EXERCISE INPUTS ▸
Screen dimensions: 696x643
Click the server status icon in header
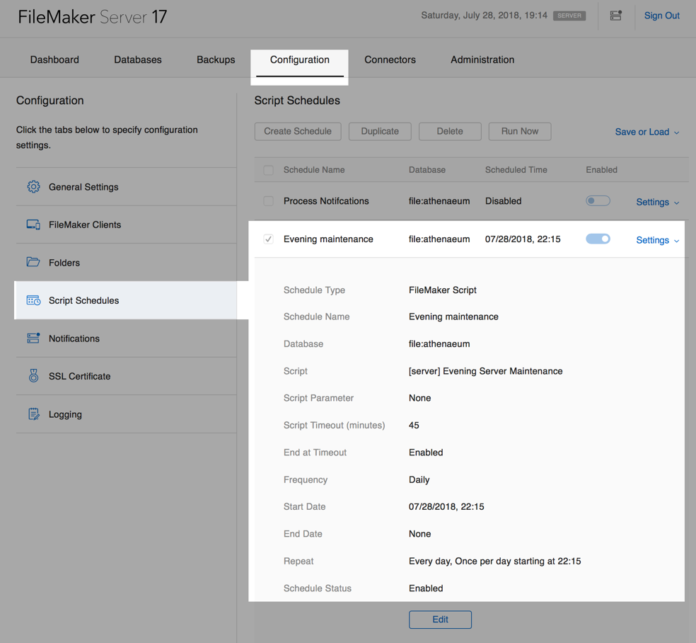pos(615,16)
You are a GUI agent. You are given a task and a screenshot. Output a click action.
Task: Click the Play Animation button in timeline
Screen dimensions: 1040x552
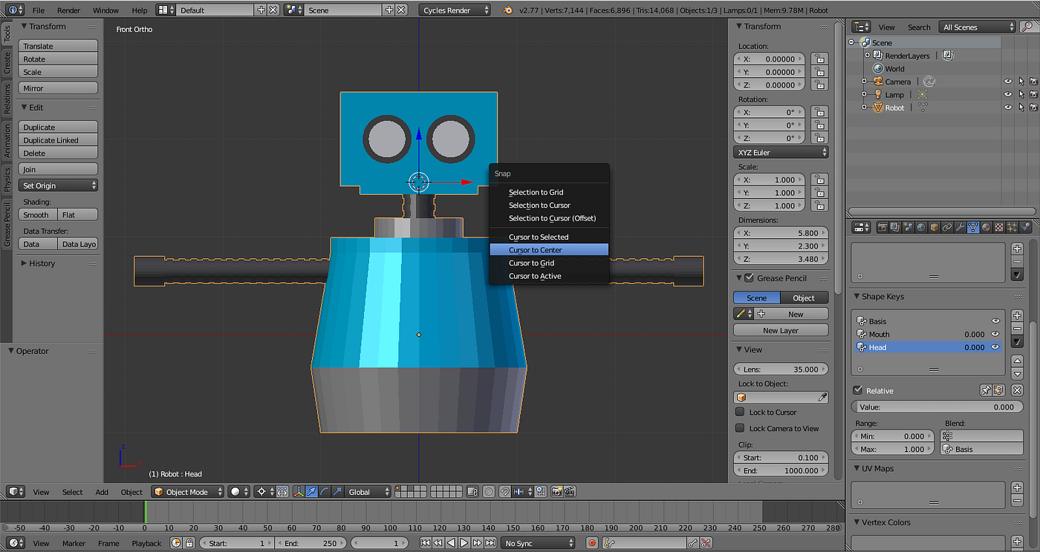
...
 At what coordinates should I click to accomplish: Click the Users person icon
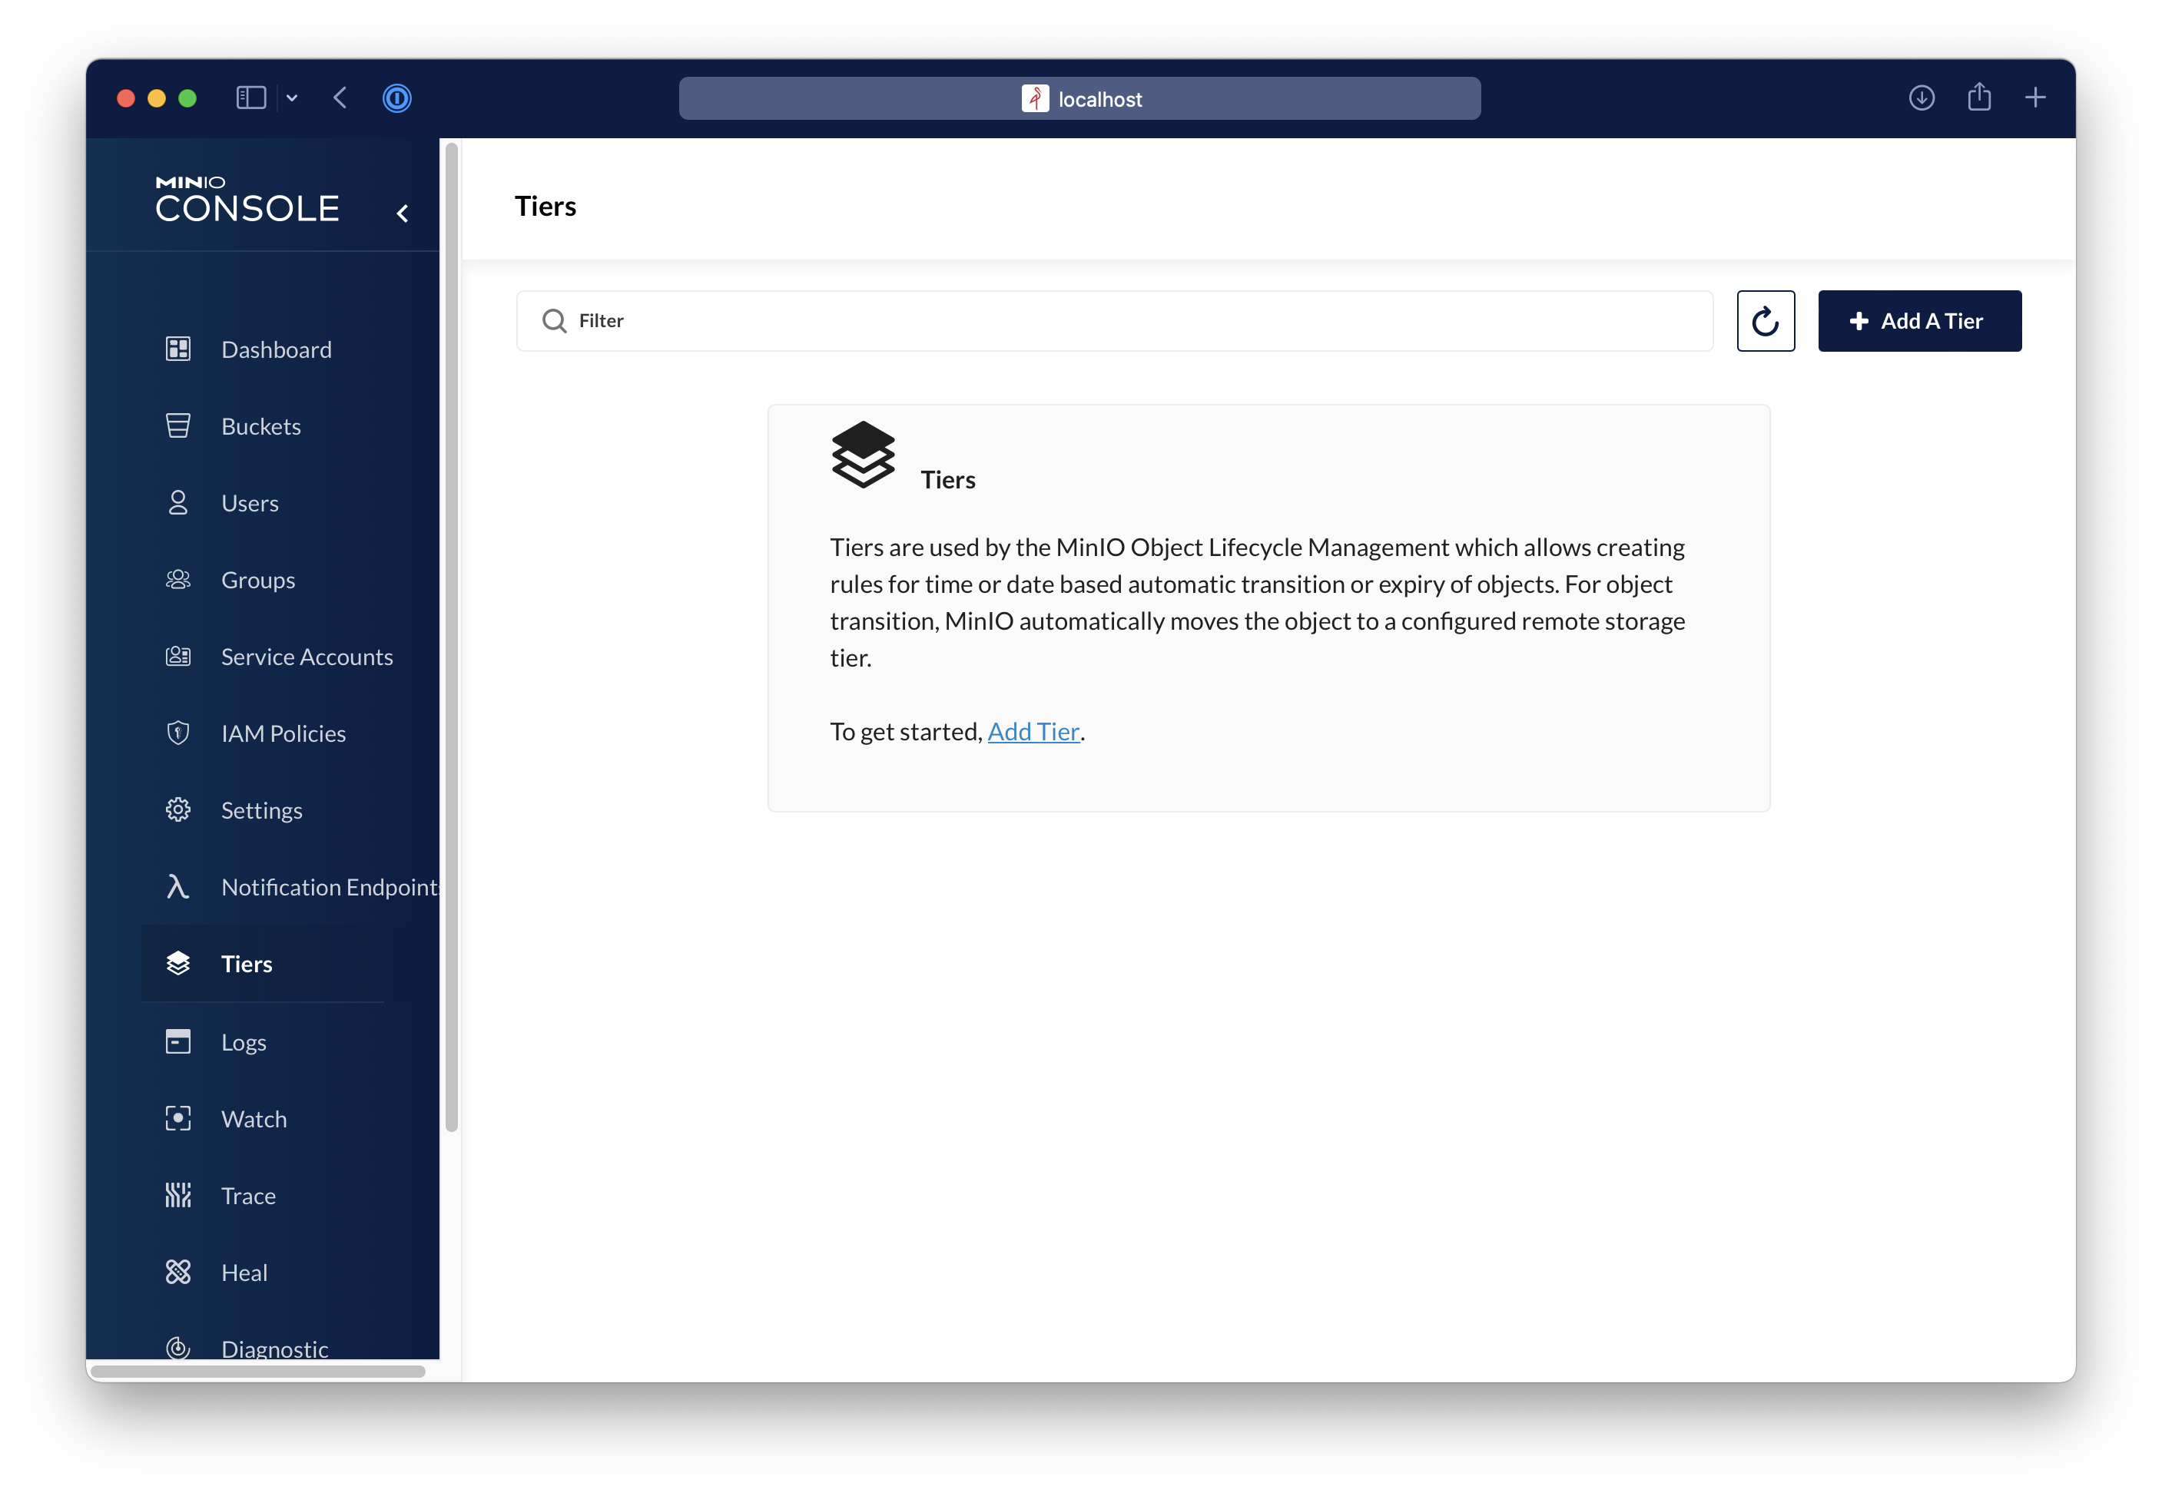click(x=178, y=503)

TASK PROMPT ▸ Retype the material from the line containing "At what coordinates" through the line containing "click(x=178, y=503)", with both of those lines included. Leave the pictures out.

THE COMPLETED TASK ▸
 At what coordinates should I click to accomplish: Click the Users person icon
click(x=178, y=503)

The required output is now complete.